In a world where just about everything seems to have been outsourced it was no surprise to read in the Chronicle of Higher Education that a university in the US is sending student papers to India to be graded (Some papers are uploaded to Bangalore to be graded). Courses with hundreds of students make it impossible for the teachers to do all the grading and so there's now a company that will take strain by sending papers to Indian graduates to grade. The argument in favour of this is that it provides neutral assessment and allows the teachers more time for teaching and discussion with students. Another argument against teachers grading their own students is the risk of subjectivity and favoritism.
In reply to the Chronicle article is a blog post by Dean Dad on Inside Higher Ed, Outsourcing grading, claiming that this type of outsourcing is far from new. Larger universities have always used graduate students to grade undergraduate papers and whether these graduates are on campus or in Bangalore shouldn't really matter much. Neither should we claim that such outsourcing will lead to poorer quality in grading:
"I don't buy the 'quality' argument against it, either. If radiologists in India can read images, and programmers in India can work on developing and fixing incredibly sophisticated software, then surely some smart folks in India can handle some freshman comp papers. Seriously. Other information-based industries have endured outsourcing without the quality of the work suffering.
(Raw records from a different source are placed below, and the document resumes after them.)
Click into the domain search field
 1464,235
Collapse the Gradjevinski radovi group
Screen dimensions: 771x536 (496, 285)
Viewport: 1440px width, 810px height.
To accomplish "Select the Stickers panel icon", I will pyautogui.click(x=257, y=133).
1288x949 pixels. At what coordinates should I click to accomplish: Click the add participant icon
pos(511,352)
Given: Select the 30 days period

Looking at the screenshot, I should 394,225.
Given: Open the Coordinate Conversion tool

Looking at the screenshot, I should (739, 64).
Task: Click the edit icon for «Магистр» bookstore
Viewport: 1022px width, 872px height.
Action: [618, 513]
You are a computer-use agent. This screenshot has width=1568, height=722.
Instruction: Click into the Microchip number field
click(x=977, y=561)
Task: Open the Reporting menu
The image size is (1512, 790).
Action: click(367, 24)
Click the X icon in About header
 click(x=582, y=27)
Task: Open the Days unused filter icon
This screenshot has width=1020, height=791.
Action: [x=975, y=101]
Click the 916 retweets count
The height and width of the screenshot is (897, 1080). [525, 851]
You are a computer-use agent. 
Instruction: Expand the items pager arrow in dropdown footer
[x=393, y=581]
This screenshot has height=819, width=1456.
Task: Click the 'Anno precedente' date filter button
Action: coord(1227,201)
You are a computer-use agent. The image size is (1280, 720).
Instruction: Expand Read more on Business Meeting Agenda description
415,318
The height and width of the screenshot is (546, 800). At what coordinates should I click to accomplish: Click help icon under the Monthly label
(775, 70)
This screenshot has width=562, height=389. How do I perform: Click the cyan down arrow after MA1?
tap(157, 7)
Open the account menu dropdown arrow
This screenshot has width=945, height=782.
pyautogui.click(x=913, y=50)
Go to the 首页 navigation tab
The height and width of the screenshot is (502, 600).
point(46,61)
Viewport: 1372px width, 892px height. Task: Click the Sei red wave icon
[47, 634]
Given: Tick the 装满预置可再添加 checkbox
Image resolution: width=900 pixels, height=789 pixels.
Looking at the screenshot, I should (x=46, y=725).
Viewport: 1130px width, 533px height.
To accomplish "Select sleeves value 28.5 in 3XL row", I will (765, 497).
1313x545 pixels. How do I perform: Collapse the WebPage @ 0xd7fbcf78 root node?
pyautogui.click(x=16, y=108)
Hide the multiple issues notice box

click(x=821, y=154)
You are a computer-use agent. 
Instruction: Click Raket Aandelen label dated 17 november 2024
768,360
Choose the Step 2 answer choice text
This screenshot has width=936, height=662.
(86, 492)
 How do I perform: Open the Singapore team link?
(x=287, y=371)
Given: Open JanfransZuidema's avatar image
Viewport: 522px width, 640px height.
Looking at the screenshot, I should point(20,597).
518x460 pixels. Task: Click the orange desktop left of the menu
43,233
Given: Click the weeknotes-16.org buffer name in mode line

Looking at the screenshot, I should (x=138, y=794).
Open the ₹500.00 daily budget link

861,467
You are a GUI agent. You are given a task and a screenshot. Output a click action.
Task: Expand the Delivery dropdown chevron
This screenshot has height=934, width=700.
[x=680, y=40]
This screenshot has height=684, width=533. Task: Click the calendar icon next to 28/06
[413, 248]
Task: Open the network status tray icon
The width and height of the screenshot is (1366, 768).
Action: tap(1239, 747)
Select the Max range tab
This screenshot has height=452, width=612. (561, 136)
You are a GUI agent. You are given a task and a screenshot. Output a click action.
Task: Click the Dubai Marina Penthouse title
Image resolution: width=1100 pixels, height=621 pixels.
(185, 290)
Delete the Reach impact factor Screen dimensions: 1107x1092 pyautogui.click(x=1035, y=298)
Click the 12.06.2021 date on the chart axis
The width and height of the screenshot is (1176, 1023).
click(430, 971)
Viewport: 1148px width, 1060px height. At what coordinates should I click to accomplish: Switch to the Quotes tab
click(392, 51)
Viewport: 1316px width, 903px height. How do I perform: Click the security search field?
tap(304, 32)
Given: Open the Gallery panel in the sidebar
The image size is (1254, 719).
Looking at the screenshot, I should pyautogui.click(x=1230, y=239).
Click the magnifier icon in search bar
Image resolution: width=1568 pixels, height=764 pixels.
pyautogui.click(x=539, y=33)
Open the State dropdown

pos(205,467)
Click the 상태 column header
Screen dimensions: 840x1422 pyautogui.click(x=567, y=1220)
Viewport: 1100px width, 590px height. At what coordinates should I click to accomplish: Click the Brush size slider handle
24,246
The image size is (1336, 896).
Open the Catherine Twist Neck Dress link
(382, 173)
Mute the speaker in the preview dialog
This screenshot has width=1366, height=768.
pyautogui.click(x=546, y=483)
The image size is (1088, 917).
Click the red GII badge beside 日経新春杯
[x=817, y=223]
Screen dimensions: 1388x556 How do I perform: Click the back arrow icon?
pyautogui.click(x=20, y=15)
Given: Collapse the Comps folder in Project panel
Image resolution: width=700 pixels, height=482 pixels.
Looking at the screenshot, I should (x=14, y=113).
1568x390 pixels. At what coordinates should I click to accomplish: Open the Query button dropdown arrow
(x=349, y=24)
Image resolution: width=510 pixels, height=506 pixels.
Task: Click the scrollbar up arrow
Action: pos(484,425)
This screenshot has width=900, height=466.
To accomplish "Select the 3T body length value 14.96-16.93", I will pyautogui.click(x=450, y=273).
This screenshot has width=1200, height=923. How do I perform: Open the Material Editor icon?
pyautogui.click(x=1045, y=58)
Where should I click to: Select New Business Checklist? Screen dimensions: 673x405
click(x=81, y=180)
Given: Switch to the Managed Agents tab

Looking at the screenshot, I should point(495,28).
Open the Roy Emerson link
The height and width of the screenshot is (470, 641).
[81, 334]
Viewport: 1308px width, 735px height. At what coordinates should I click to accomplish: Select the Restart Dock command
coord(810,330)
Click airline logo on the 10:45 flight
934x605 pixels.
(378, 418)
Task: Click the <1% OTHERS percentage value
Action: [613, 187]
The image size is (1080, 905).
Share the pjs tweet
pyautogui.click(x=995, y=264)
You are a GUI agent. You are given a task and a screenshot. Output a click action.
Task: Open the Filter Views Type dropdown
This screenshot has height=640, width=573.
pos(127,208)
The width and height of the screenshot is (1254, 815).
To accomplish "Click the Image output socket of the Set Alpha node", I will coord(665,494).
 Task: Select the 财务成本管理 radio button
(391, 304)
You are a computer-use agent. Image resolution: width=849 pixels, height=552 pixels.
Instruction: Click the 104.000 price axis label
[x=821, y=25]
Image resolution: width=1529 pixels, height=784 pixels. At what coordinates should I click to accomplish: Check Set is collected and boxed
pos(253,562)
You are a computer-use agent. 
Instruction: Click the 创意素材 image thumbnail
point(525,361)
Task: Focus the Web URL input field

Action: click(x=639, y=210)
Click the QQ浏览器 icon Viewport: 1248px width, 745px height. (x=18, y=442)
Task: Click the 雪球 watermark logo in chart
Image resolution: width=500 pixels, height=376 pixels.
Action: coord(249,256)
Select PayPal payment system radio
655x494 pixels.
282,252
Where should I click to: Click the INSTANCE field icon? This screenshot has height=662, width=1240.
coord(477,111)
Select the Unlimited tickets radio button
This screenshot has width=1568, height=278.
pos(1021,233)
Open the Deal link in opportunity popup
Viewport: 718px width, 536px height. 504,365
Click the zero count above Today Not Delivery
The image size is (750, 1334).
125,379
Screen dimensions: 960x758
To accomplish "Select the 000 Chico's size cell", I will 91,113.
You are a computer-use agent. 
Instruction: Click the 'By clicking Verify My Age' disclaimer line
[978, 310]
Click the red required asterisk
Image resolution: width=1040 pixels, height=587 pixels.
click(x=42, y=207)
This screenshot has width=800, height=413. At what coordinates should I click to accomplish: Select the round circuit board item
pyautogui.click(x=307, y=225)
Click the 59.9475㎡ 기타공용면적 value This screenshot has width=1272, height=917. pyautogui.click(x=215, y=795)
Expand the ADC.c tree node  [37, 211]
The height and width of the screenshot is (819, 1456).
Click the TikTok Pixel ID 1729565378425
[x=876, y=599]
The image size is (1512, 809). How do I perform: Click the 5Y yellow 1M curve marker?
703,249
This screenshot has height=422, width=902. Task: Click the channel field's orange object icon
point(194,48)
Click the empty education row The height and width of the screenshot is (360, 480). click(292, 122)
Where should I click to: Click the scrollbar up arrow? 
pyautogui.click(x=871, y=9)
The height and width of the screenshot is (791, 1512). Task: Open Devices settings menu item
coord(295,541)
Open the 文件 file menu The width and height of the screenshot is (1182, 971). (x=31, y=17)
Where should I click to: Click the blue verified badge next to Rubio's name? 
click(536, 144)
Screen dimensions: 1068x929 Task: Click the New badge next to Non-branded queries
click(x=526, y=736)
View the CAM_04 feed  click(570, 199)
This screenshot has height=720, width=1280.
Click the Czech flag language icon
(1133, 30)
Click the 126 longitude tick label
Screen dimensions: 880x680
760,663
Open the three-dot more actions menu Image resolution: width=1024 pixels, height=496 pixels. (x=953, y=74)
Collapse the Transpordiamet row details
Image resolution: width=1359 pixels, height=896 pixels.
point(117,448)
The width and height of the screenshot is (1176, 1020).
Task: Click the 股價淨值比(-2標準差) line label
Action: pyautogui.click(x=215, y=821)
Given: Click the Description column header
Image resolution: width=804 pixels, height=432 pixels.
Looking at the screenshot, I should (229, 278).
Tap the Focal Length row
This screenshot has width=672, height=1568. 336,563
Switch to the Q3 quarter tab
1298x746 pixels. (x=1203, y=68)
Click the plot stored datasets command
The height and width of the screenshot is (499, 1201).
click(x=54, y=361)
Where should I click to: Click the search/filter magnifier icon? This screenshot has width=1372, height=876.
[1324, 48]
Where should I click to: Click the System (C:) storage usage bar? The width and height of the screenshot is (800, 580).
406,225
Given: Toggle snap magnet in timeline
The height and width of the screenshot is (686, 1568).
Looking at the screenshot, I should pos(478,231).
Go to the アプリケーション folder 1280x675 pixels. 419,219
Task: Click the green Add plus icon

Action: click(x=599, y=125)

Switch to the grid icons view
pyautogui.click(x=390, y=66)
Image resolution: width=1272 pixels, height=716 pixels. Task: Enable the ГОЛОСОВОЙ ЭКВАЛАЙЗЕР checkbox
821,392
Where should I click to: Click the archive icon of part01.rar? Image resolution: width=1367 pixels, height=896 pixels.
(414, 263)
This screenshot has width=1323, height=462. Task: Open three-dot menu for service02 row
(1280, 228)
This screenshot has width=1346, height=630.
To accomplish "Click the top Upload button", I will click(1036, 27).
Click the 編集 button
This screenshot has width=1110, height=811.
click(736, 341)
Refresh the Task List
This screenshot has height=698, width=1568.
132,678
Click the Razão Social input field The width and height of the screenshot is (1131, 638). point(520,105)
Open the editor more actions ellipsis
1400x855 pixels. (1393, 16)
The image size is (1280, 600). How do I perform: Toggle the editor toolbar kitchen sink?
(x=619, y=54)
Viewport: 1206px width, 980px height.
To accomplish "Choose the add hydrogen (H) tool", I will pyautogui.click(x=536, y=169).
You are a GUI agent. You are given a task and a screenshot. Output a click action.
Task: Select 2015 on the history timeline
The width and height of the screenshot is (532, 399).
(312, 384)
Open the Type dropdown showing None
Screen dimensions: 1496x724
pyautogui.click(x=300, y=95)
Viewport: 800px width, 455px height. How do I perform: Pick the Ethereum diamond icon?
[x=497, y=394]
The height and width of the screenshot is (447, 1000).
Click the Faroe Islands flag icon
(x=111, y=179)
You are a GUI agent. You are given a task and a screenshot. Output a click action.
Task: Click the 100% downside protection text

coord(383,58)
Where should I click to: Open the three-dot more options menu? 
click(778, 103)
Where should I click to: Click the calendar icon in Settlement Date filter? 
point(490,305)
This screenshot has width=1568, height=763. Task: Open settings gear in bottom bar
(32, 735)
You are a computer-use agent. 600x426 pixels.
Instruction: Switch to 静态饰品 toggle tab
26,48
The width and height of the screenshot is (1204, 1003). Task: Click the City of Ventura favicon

Given the inarguable indifference with which our large universities have handled undergraduate teaching for so long, to suddenly get huffy and puffy about standards is disingenuous at best."
When education resembles industrial mass production as in classes of hundreds it is probably inevitable that industrial methods are used. The academic ideal is a low teacher student ratio but there is seldom the money to finance it. Curiously the smaller (and often less prestigious) institutions are the ones who can often offer closer student teacher contacts.